We rarely hear about flash loan attacks anymore.
Clearly, after the DOJ arrested Eisenberg last year ('It's just a profitable trading strategy'), they basically stopped them.
Until some evil edge lord trains an AI model to seek potential targets in the dirtiest and least liquid corners of DeFi.
After all, who should be blamed: the instant engineer or the law master's holder of a crypto wallet?
2. Bitcoin ETFs or nation-states will be hacked.
It's okay, most ETFs have abstracted the actual handling of tokens away from their own responsibilities—potentially replaced by WhatsApp chats represented by Coinbase custodians.
Next year will mark the return of significant cryptocurrency hacking incidents.

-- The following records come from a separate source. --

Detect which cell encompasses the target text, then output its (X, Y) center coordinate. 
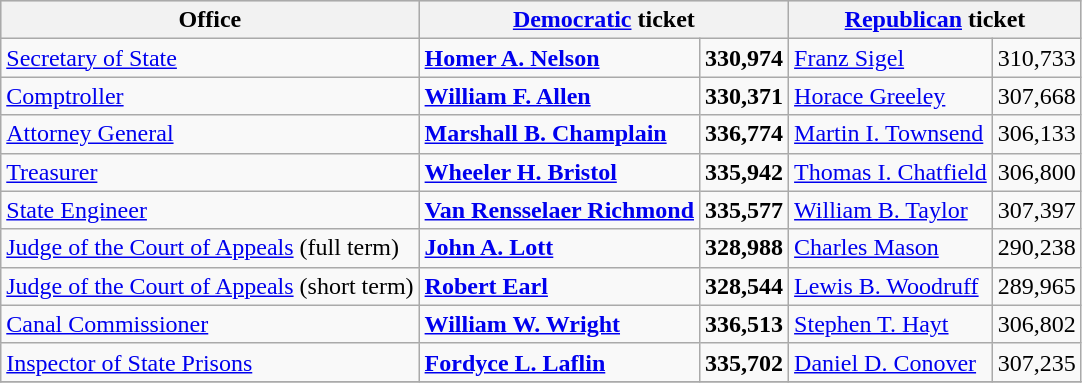
328,988 (744, 248)
Office (210, 20)
Canal Commissioner (210, 324)
328,544 (744, 286)
Horace Greeley (891, 96)
307,235 (1036, 362)
Secretary of State (210, 58)
Lewis B. Woodruff (891, 286)
330,974 (744, 58)
Daniel D. Conover (891, 362)
Robert Earl (559, 286)
330,371 (744, 96)
336,774 (744, 134)
Comptroller (210, 96)
336,513 (744, 324)
Judge of the Court of Appeals (full term) (210, 248)
John A. Lott (559, 248)
Attorney General (210, 134)
Inspector of State Prisons (210, 362)
Fordyce L. Laflin (559, 362)
289,965 (1036, 286)
Thomas I. Chatfield (891, 172)
310,733 (1036, 58)
Stephen T. Hayt (891, 324)
Marshall B. Champlain (559, 134)
306,802 (1036, 324)
Wheeler H. Bristol (559, 172)
Van Rensselaer Richmond (559, 210)
307,397 (1036, 210)
Republican ticket (936, 20)
Democratic ticket (604, 20)
Judge of the Court of Appeals (short term) (210, 286)
William W. Wright (559, 324)
335,702 (744, 362)
Martin I. Townsend (891, 134)
306,133 (1036, 134)
State Engineer (210, 210)
306,800 (1036, 172)
335,577 (744, 210)
William B. Taylor (891, 210)
Charles Mason (891, 248)
290,238 (1036, 248)
307,668 (1036, 96)
Treasurer (210, 172)
William F. Allen (559, 96)
335,942 (744, 172)
Franz Sigel (891, 58)
Homer A. Nelson (559, 58)
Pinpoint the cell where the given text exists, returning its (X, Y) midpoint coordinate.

It has indeed been a while since we last saw that. Perhaps the Ronin hack was the last truly damaging hack.
Beware of missteps by nation-states or ETF issuers, possibly due to phishing emails from North Korea that lead to false coupons for Fula Chicken.
3. The FTC will sue meme coins.
You may have heard that the next SEC chair should be more friendly to cryptocurrencies.
But this is just the SEC. There are still a dozen US agencies that might take some real baby boomer actions next year.
The FTC has previously pursued cryptocurrency companies including Celsius and Voyager, and has filed federal lawsuits against fraudsters peddling false investment schemes.
I will watch the FTC qualitatively assess random meme coins and start suing. The void left by Gensler can only be filled by another shortsighted regulatory agency.
4. 'Crypto lottery' will become a public good.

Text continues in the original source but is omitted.